Data extracts »
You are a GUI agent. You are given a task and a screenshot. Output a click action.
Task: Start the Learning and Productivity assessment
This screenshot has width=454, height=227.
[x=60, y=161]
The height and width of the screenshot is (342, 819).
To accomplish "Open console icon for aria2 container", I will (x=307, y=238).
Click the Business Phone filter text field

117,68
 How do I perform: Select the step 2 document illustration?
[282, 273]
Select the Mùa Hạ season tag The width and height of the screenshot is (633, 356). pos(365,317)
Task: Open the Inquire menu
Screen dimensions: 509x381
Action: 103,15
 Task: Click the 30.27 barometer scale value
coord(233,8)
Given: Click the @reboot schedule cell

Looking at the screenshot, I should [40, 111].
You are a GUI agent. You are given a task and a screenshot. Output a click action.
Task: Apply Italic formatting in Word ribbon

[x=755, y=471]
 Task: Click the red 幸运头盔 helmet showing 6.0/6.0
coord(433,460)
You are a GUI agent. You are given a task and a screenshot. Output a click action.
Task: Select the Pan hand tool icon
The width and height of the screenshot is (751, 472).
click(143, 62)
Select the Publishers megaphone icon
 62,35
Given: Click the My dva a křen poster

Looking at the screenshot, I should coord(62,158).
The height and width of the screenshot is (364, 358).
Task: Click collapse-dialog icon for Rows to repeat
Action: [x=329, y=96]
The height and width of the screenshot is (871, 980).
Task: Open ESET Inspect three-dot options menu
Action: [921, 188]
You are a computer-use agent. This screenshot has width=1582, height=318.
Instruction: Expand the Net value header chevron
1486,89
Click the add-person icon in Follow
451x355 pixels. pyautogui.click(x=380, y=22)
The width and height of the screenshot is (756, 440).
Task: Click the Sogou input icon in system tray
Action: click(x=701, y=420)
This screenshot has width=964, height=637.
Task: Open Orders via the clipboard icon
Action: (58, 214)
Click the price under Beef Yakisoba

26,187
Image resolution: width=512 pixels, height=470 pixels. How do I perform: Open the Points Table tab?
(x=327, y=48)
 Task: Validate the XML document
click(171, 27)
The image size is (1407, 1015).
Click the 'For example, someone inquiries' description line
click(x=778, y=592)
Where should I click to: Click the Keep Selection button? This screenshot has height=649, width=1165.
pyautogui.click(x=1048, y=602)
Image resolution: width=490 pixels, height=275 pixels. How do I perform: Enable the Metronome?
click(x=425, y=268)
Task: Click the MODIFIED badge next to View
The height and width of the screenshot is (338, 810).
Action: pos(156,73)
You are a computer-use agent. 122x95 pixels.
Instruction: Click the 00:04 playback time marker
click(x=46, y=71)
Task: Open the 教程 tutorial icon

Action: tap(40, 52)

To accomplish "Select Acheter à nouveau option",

What is required » Without leaving anything out, repeat the data exactly.

Task result »
You are a GUI agent. You are given a task and a screenshot. Output a click action.
Task: Start the Learning and Productivity assessment
This screenshot has width=454, height=227.
[x=60, y=161]
The height and width of the screenshot is (342, 819).
To accomplish "Open console icon for aria2 container", I will (x=307, y=238).
Click the Business Phone filter text field

117,68
 How do I perform: Select the step 2 document illustration?
[282, 273]
Select the Mùa Hạ season tag The width and height of the screenshot is (633, 356). pos(365,317)
Task: Open the Inquire menu
Screen dimensions: 509x381
Action: 103,15
 Task: Click the 30.27 barometer scale value
coord(233,8)
Given: Click the @reboot schedule cell

Looking at the screenshot, I should [40, 111].
You are a GUI agent. You are given a task and a screenshot. Output a click action.
Task: Apply Italic formatting in Word ribbon

[x=755, y=471]
 Task: Click the red 幸运头盔 helmet showing 6.0/6.0
coord(433,460)
You are a GUI agent. You are given a task and a screenshot. Output a click action.
Task: Select the Pan hand tool icon
The width and height of the screenshot is (751, 472).
click(143, 62)
Select the Publishers megaphone icon
 62,35
Given: Click the My dva a křen poster

Looking at the screenshot, I should coord(62,158).
The height and width of the screenshot is (364, 358).
Task: Click collapse-dialog icon for Rows to repeat
Action: [x=329, y=96]
The height and width of the screenshot is (871, 980).
Task: Open ESET Inspect three-dot options menu
Action: [921, 188]
You are a computer-use agent. This screenshot has width=1582, height=318.
Instruction: Expand the Net value header chevron
1486,89
Click the add-person icon in Follow
451x355 pixels. pyautogui.click(x=380, y=22)
The width and height of the screenshot is (756, 440).
Task: Click the Sogou input icon in system tray
Action: click(x=701, y=420)
This screenshot has width=964, height=637.
Task: Open Orders via the clipboard icon
Action: (58, 214)
Click the price under Beef Yakisoba

26,187
Image resolution: width=512 pixels, height=470 pixels. How do I perform: Open the Points Table tab?
(x=327, y=48)
 Task: Validate the XML document
click(171, 27)
The image size is (1407, 1015).
Click the 'For example, someone inquiries' description line
click(x=778, y=592)
Where should I click to: Click the Keep Selection button? This screenshot has height=649, width=1165.
pyautogui.click(x=1048, y=602)
Image resolution: width=490 pixels, height=275 pixels. How do I perform: Enable the Metronome?
click(x=425, y=268)
Task: Click the MODIFIED badge next to View
The height and width of the screenshot is (338, 810).
Action: pos(156,73)
You are a computer-use agent. 122x95 pixels.
Instruction: Click the 00:04 playback time marker
click(x=46, y=71)
Task: Open the 教程 tutorial icon

Action: tap(40, 52)

To accomplish "Select Acheter à nouveau option",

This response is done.